Прапорщик выпил и чуть не задохнулся: не соврала баба. Семен умильно смотрел, как Константин пьет.
— Хороша ли?
— Здорова!
На зябнущее тело гостя словно из печки теплом пахнуло: смыл самогон озноб. Стал закусывать. Семен вытянул свою чашку медленно, закрыв глаза. Крякнул, закусывать не торопился. Только борода ходуном заходила, стряхивая с себя муку.
Самогон отогрел не только тело, но и душу. Стали беседовать.
— Такое теперь время, что страшно жить, — сказал Семен.
— Да, — согласился прапорщик. — Чу, всё воет, подлая. Жутко.
— Не, — отмахнулся Семен. — Не про это я. Что волчиха? Рассказал бы я тебе про одно дело, да не к ночи мой рассказ будет… Да что!.. Мне-то еще одному около леса хорошо жить. А вот в городе я был, так Боже ж ты мой! Все люди друг другу врагами стали. Всё, что ни придется, рвут друг у друга из рук, изо рта. Вот и я со штанами твоими тоже урвать хотел. Но я, конечно, не такой еще, как все, человек я лесной, вроде, скажем, отшельника. А и мне хочется быть как и все прочие: рвать из рук, грызть, убивать. Что это такое с людьми стало, Константин?

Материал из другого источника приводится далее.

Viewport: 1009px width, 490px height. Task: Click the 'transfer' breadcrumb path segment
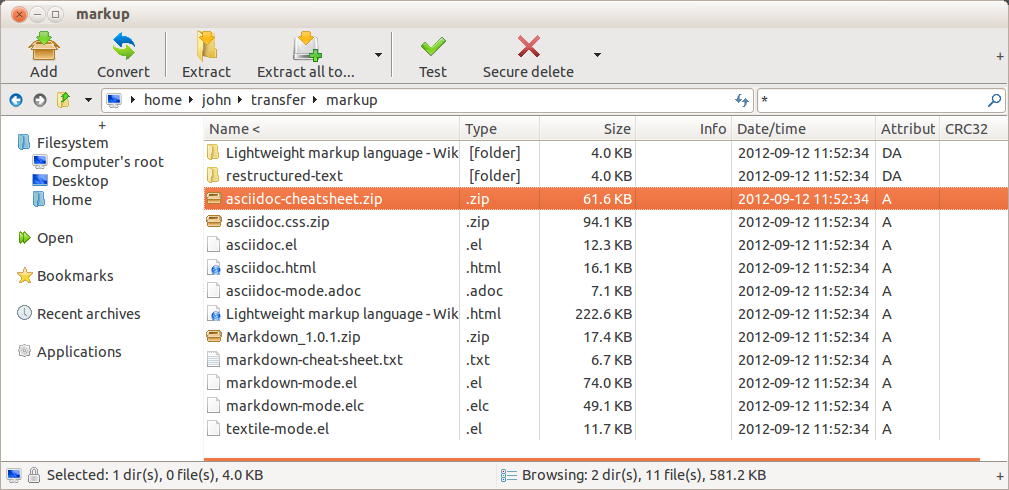click(279, 100)
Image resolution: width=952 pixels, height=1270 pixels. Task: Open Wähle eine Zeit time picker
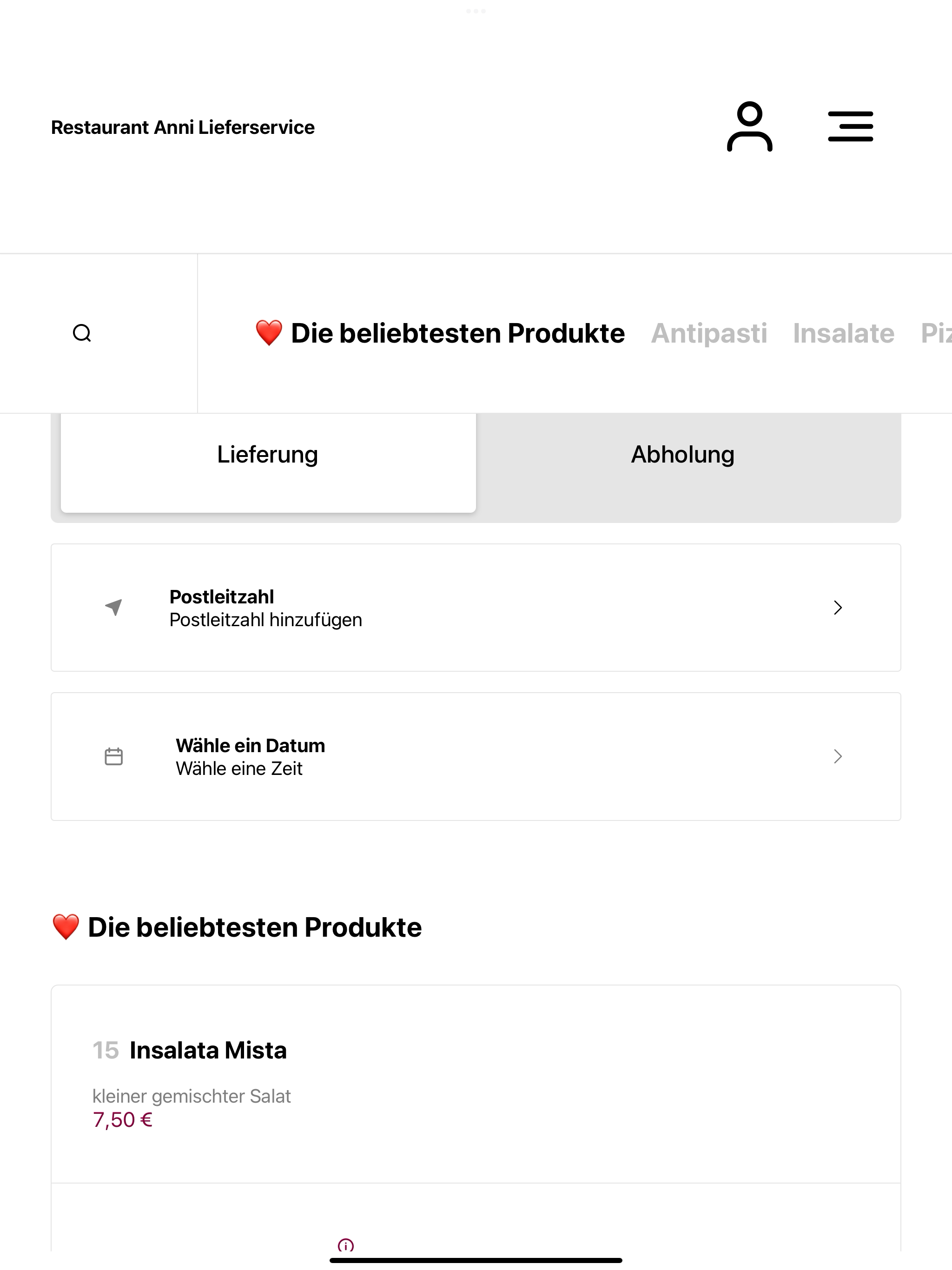476,757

— Потому что революция, — ответил прапорщик. — Всё, что в человеке, в нутре его спрятано, наружу полезло. Теперь его прорвало. Ведь человек-то по натуре что? Тот же зверь, но только в цепях. Спустили его с цепи, вот он себя и показывает.

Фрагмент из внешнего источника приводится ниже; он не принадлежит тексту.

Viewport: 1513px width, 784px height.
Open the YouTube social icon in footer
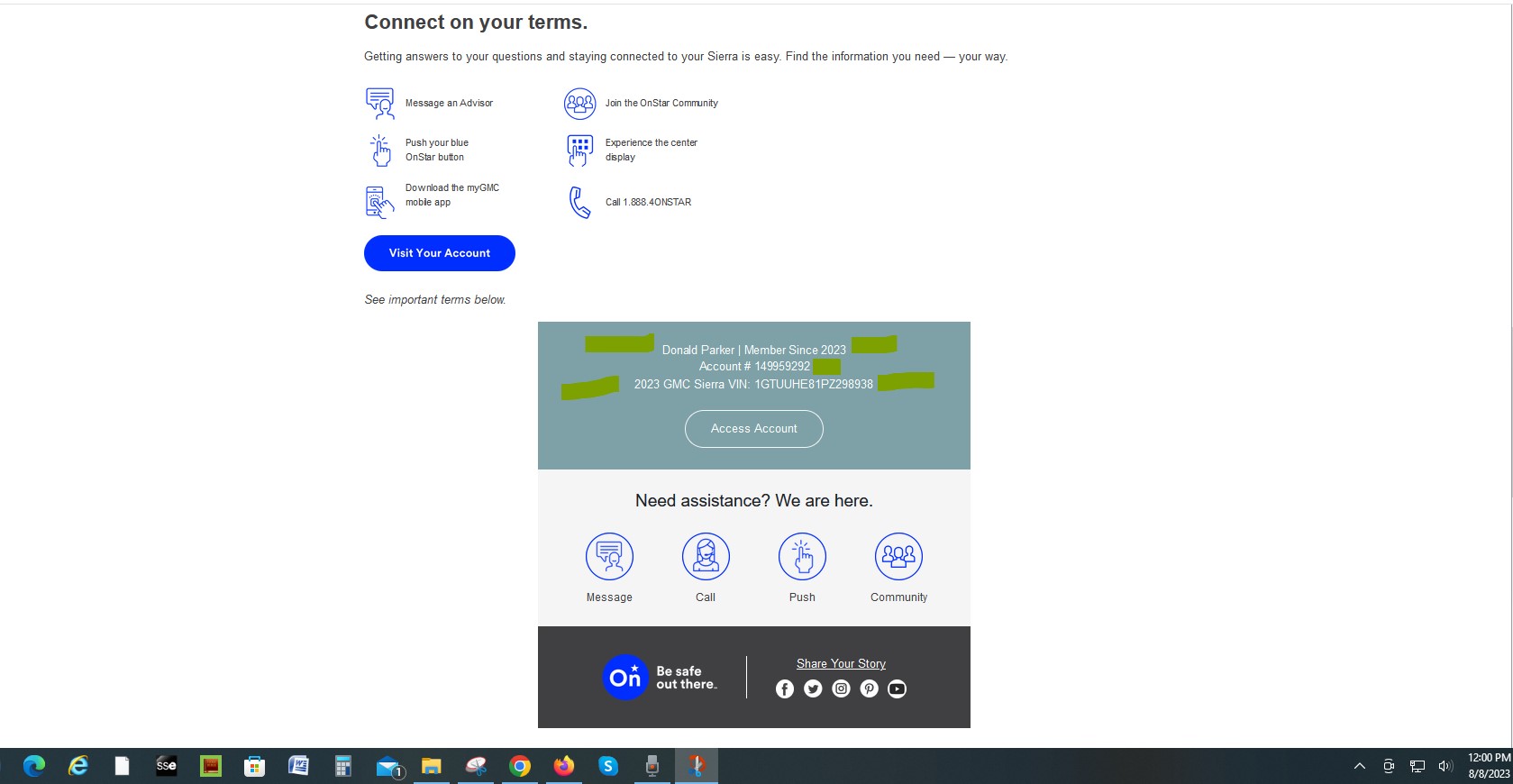897,689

— А Бог?.. Ведь сказано: по образу и подобию?
— Отменили же Бога… Ничего, потом в новые цепи человека посадят, и всё войдет в норму. Слышишь, воет? И чего это она? С голоду, что ли?
— Нет кормов ей теперь с волчатами хватит. Есть пищия, людьми приготовленная, но оставь ты о ней. Не слушай. Выпьем еще?